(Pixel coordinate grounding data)
=== Begin Enclosure ===

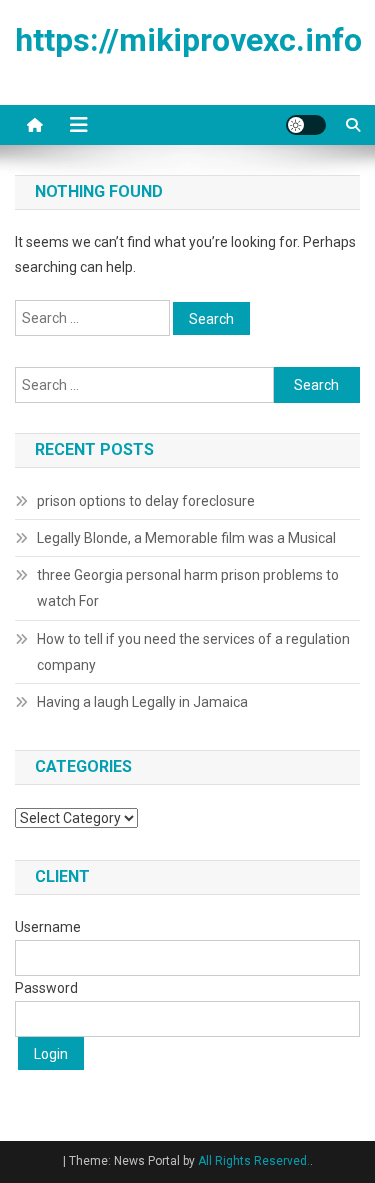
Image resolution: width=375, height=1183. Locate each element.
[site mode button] (306, 125)
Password (46, 988)
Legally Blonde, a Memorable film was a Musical (186, 538)
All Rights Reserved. (254, 1161)
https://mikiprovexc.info (188, 40)
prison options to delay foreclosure (146, 501)
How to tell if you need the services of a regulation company (193, 652)
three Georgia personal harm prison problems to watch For (188, 588)
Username (48, 927)
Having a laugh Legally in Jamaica (142, 702)
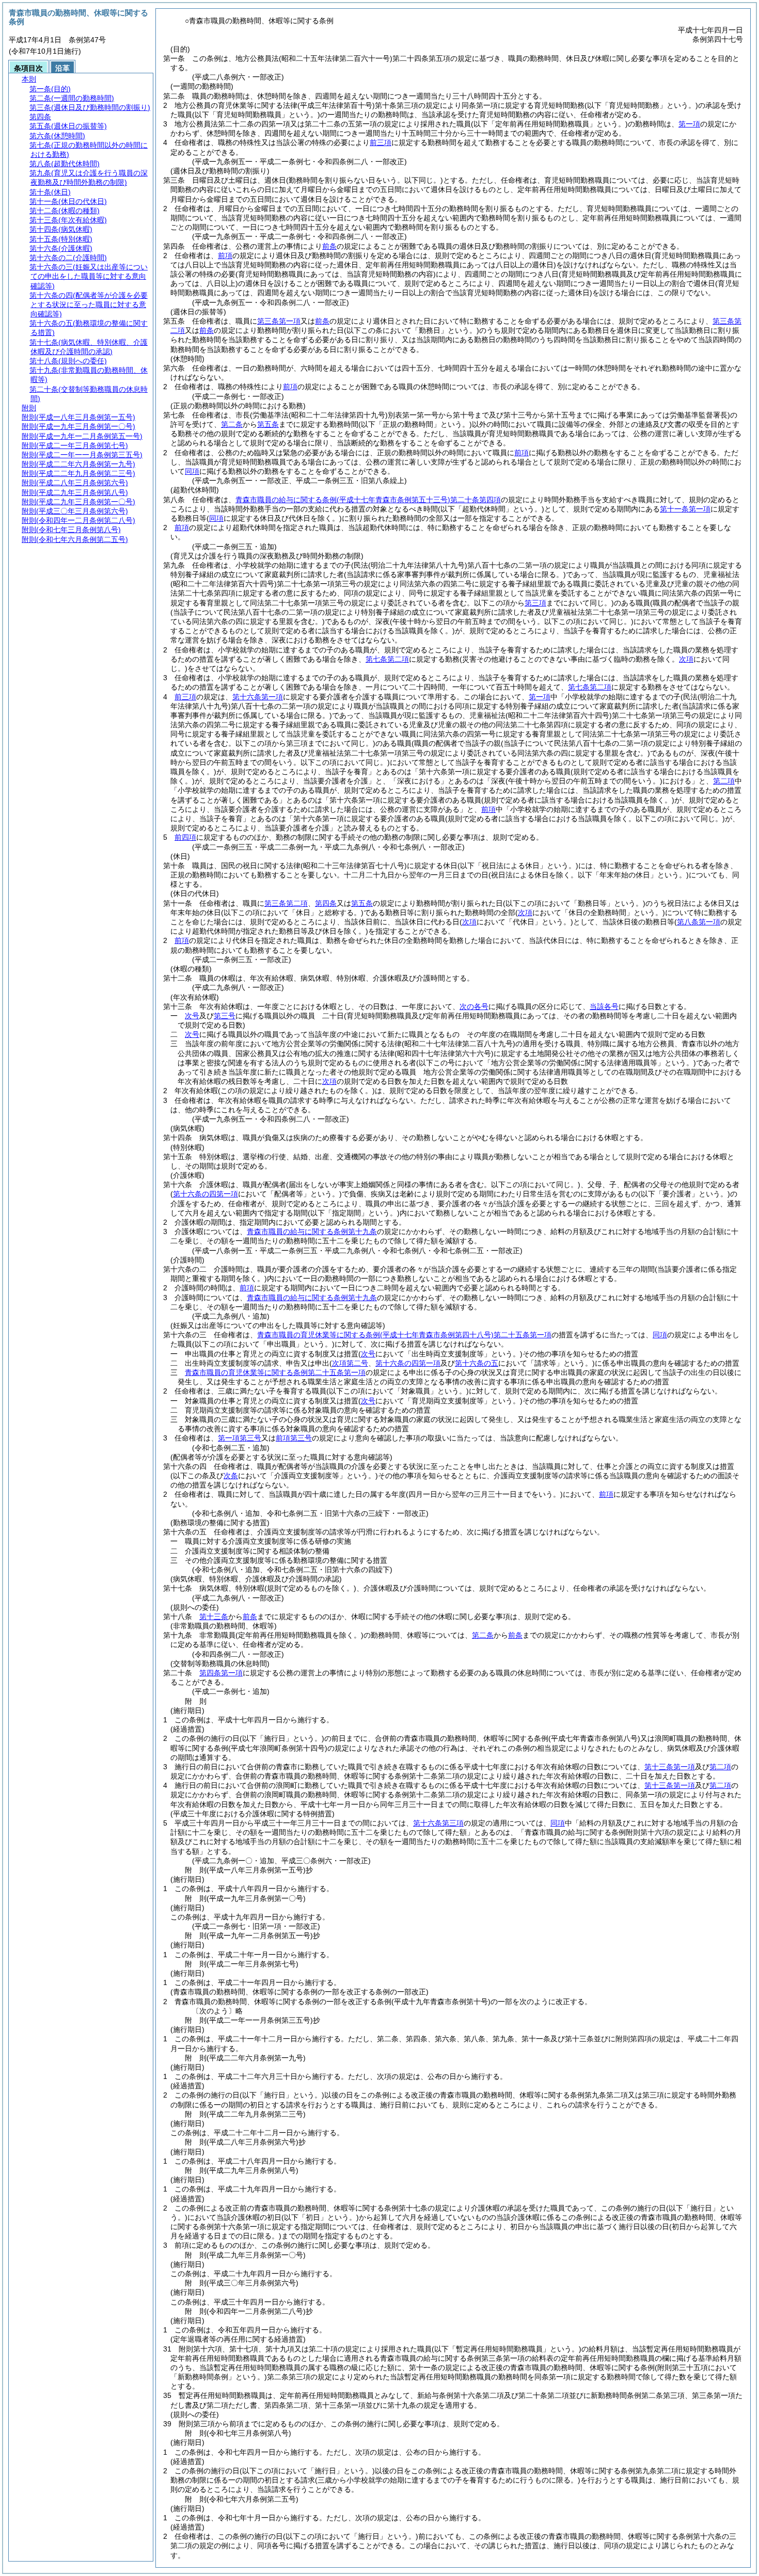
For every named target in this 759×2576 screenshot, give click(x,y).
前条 (329, 246)
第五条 (268, 424)
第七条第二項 (387, 659)
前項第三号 (294, 1438)
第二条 (232, 424)
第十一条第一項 (685, 509)
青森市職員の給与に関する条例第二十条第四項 (368, 499)
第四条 (326, 903)
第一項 (689, 124)
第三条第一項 (279, 321)
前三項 (380, 142)
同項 (192, 471)
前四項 (185, 837)
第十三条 (213, 1616)
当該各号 (604, 1006)
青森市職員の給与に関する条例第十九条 (312, 1231)
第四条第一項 (221, 1673)
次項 (329, 1081)
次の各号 (474, 1006)
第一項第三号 (239, 1438)
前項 (225, 255)
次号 (192, 1016)
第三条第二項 (286, 903)
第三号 (224, 1016)
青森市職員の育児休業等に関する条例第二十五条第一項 (404, 1335)
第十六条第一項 (257, 697)
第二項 (724, 781)
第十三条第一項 (669, 1767)
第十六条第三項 (438, 1823)
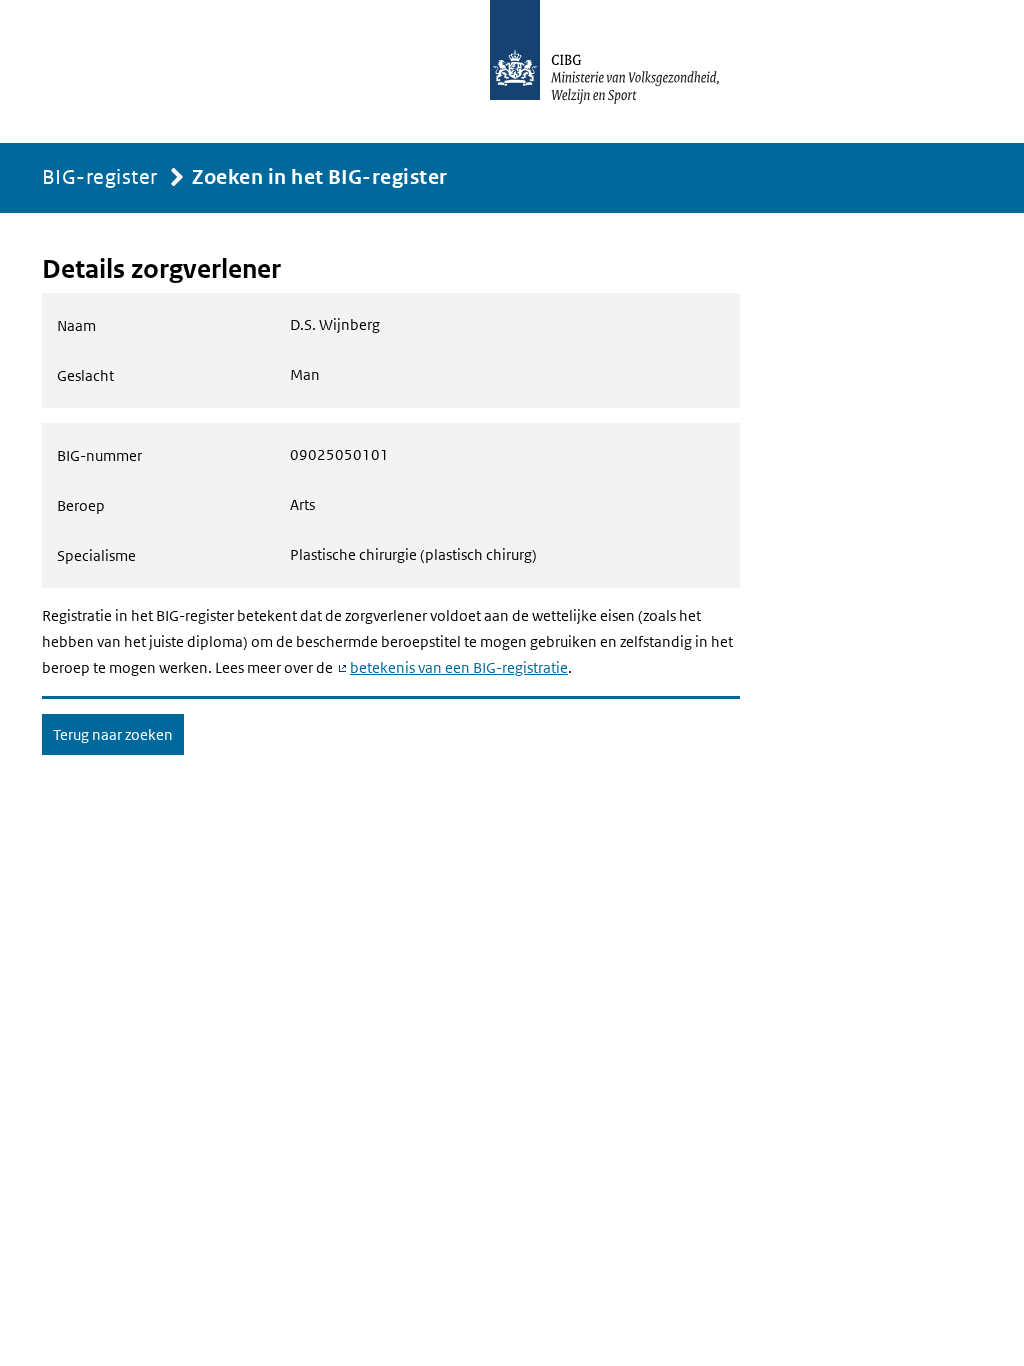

=== End Enclosure ===

Assignment: Using the entries above, work out how many lines include the word "prison", and give only that count.

Result of the task: 2